EJERCICIOS POR RESOLVER:
[A] Según el texto sobre la educación de adultos, ¿por qué empieza a surgir interés por reflexionar desde y sobre la EA? Responde en una a tres oraciones.
[B] Pon en una tabla Markdown las filas desde la que contiene "Click the 主管阴螺纹扩口三通 label" hasta la que contiene "pos(161,59)", ambas incluidas, sin las líneas en blanco. Usa dos columnas: n, con el número de fila, y Línea, con su texto.

TEXTO DE ORIGEN:
· · · · · · ·
En la actualidad parece que poco a poco comienza a surgir una cierta preocupación e interés por elaborar reflexiones desde y sobre la EA. No tanto porque se haya superado la falacia en la que se asienta la división social del trabajo al dar erróneamante por supuesto la existencia de un corte entre teoría y práctica, como si fuera posible separar el haz y el envés de una hoja, o la cara y la cruz de una moneda, sino porque nuestro contexto social y educativo ha ido cambiando paulatinamente desde hace aproximadamente dos décadas, a partir de ese periodo fronterizo al que se le suele denominar «la transición», y que en la esfera de la EA encuentra su punto normativo de inflexión en las llamadas «Orientaciones del 74 para la educación de adultos», apéndice de la Ley General de Educación de 1970.
· · · · · · ·
DATOS REGISTRADOS:
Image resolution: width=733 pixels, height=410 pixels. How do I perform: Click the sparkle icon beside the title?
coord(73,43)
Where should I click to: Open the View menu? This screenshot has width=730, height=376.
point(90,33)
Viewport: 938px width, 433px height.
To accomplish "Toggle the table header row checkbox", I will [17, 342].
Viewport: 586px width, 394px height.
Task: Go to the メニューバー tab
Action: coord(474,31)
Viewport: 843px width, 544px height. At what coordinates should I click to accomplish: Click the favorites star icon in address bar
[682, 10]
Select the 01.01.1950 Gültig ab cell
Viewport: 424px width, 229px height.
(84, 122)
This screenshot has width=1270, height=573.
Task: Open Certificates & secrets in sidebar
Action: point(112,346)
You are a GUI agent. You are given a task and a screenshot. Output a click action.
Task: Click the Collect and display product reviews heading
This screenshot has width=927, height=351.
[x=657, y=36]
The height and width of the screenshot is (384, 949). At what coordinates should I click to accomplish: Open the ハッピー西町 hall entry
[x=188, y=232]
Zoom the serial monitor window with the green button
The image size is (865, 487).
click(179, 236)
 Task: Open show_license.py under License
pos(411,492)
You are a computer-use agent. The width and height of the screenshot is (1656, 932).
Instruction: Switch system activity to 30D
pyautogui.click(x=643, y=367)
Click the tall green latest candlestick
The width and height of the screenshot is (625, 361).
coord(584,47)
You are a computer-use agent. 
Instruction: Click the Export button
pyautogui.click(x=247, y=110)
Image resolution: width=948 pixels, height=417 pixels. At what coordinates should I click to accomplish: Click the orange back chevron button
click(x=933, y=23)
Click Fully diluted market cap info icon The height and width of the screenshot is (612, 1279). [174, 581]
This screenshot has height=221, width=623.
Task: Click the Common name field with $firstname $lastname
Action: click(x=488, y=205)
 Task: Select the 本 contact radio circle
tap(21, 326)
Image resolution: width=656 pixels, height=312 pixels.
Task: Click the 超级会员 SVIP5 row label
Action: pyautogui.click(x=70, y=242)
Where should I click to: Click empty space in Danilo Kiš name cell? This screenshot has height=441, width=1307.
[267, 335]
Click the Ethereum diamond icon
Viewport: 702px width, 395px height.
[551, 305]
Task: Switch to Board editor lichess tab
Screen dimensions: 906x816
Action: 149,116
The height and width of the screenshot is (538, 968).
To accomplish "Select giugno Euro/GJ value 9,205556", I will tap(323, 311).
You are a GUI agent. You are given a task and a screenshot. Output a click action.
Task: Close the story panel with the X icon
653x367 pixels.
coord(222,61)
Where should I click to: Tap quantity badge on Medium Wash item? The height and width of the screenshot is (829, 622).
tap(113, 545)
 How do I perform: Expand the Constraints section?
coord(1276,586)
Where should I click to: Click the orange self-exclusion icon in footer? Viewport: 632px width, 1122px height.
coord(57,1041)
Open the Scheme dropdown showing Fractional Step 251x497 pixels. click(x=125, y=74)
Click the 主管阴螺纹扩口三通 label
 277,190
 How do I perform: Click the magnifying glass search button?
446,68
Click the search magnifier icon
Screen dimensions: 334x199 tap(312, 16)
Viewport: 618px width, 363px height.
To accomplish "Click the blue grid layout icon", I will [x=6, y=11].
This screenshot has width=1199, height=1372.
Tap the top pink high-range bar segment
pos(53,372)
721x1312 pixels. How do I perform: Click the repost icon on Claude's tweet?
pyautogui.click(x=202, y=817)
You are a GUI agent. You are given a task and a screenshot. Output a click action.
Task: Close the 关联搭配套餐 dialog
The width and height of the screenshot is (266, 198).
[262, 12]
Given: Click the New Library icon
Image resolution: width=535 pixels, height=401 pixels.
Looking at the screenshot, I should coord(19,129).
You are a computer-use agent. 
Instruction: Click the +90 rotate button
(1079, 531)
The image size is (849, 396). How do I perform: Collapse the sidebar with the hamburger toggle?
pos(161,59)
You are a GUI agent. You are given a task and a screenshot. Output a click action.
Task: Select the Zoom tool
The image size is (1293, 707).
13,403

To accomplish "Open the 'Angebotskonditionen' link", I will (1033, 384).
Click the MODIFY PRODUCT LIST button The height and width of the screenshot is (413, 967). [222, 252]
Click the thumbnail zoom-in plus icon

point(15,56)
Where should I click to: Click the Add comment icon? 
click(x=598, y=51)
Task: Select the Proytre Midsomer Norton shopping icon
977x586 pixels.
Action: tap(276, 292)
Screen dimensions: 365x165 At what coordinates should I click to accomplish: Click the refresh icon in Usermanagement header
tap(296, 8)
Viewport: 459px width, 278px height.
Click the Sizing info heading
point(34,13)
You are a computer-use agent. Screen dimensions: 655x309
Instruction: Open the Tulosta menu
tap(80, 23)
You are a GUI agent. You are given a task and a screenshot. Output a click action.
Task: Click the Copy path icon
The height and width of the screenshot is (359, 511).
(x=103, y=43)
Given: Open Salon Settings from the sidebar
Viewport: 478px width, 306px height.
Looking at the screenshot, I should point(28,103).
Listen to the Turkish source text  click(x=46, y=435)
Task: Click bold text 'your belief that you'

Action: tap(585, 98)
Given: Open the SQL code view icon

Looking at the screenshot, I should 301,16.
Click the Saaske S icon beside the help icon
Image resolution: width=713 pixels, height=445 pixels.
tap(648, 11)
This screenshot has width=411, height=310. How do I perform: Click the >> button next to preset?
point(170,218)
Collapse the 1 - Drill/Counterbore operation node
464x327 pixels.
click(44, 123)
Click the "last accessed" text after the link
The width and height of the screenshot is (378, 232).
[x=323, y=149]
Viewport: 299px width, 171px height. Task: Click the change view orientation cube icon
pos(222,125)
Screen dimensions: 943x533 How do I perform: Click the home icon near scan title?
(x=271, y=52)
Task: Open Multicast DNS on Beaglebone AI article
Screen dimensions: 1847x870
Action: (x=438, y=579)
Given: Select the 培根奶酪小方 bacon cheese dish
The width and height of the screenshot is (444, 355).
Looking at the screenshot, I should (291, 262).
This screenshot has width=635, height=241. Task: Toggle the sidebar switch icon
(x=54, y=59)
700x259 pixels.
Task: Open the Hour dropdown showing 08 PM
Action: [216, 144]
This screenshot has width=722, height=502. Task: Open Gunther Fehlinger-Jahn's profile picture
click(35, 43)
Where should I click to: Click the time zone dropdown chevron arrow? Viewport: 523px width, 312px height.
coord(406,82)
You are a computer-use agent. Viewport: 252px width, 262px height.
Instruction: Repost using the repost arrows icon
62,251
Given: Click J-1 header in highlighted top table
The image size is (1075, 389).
· · · · · · ·
RESULTADOS DEL EJERCICIO:
[A] El contexto social y educativo ha ido cambiando poco a poco desde hace unas dos décadas, a partir de «la transición». El interés no se debe a que se haya superado la falacia de separar teoría y práctica.

[B]
| n | Línea |
|---|---|
| 1 | Click the 主管阴螺纹扩口三通 label |
| 2 |  277,190 |
| 3 |  How do I perform: Click the magnifying glass search button? |
| 4 | 446,68 |
| 5 | Click the search magnifier icon |
| 6 | Screen dimensions: 334x199 tap(312, 16) |
| 7 | Viewport: 618px width, 363px height. |
| 8 | To accomplish "Click the blue grid layout icon", I will [x=6, y=11]. |
| 9 | This screenshot has width=1199, height=1372. |
| 10 | Tap the top pink high-range bar segment |
| 11 | pos(53,372) |
| 12 | 721x1312 pixels. How do I perform: Click the repost icon on Claude's tweet? |
| 13 | pyautogui.click(x=202, y=817) |
| 14 | You are a GUI agent. You are given a task and a screenshot. Output a click action. |
| 15 | Task: Close the 关联搭配套餐 dialog |
| 16 | The width and height of the screenshot is (266, 198). |
| 17 | [262, 12] |
| 18 | Given: Click the New Library icon |
| 19 | Image resolution: width=535 pixels, height=401 pixels. |
| 20 | Looking at the screenshot, I should coord(19,129). |
| 21 | You are a computer-use agent.  |
| 22 | Instruction: Click the +90 rotate button |
| 23 | (1079, 531) |
| 24 | The image size is (849, 396). How do I perform: Collapse the sidebar with the hamburger toggle? |
| 25 | pos(161,59) |